Senate debates
Monday, 16 October 2006
Questions without Notice
Wind Farms
2:43 pm
Nick Sherry (Tasmania, Australian Labor Party, Shadow Minister for Banking and Financial Services) Share this | Link to this | Hansard source
My question is also to Senator Abetz, Minister representing the Minister for the Environment and Heritage. I refer the minister to Senator Minchin’s advice that Senator Ian Campbell will be absent this week due to a trip to China. Can the minister confirm that part of the reason for Senator Campbell’s trip is to open a Roaring 40s wind farm in China? Isn’t Roaring 40s the same company that was forced in July to abandon plans for new wind farms at Heemskirk in Tasmania and Waterloo in South Australia because of Senator Campbell’s failure to increase the mandatory renewable energy target? Is the minister aware that in my home state of Tasmania a related manufacturing plant at Wynyard will close in December and a component subcontractor will retrench staff, with a total loss of up to 100 jobs? Why is Senator Campbell allowing Australian jobs and investment in the renewable energy industry to be sent to China?

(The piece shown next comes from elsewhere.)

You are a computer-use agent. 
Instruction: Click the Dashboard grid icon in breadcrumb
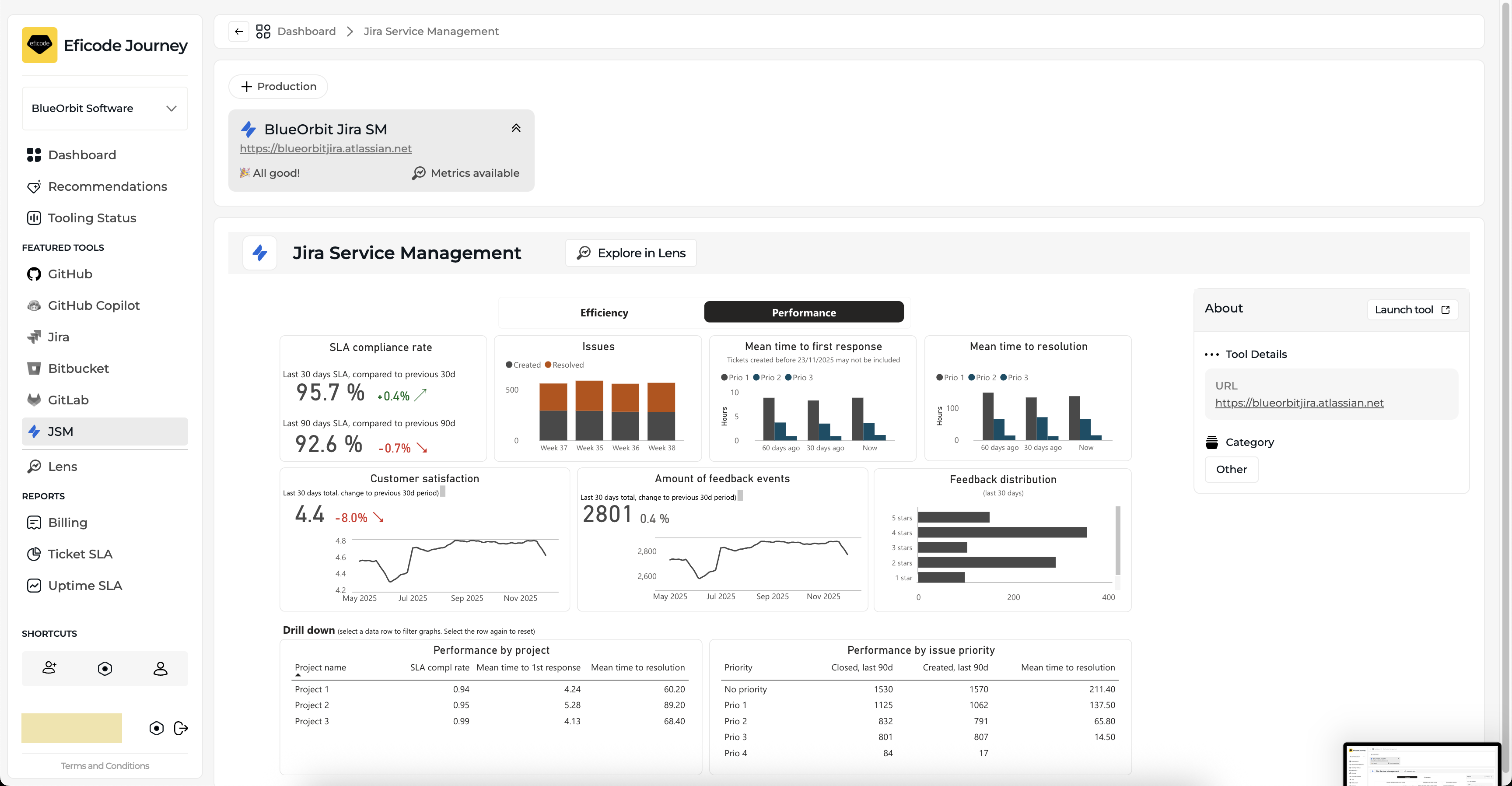tap(263, 32)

Eric Abetz (Tasmania, Liberal Party, Minister for Fisheries, Forestry and Conservation) Share this | Link to this | Hansard source
The answer to the first two questions are: yes and yes. Can I disabuse Senator Sherry of some of his misapprehensions—although, in fairness, I do not think they are misapprehensions; they are a deliberate attempt by him to spin the Labor Party’s rhetoric on mandatory renewable energy targets. As Senator Sherry well knows, the policy that the Labor Party took to the last election, and that they are still espousing, would mean the wholesale export of jobs from Australia to China and other countries. The people in Senator Sherry’s home state, and my home state, of Tasmania, who live in places like Georgetown and who earn their incomes from places such as Bell Bay, or the zinc works, or the Norski Skog Paper Mills or the Wesley Vale Paper Mill or the Burnie paper mill know that the cost of energy is a significant contributor to the efficiency of the global markets. If the price of power were to increase with the increased mandatory renewable energy targets suggested by the Australian Labor Party, these businesses would be severely prejudiced—not to mention the pensioners who would have to pay the increases in each and every one of their energy bills.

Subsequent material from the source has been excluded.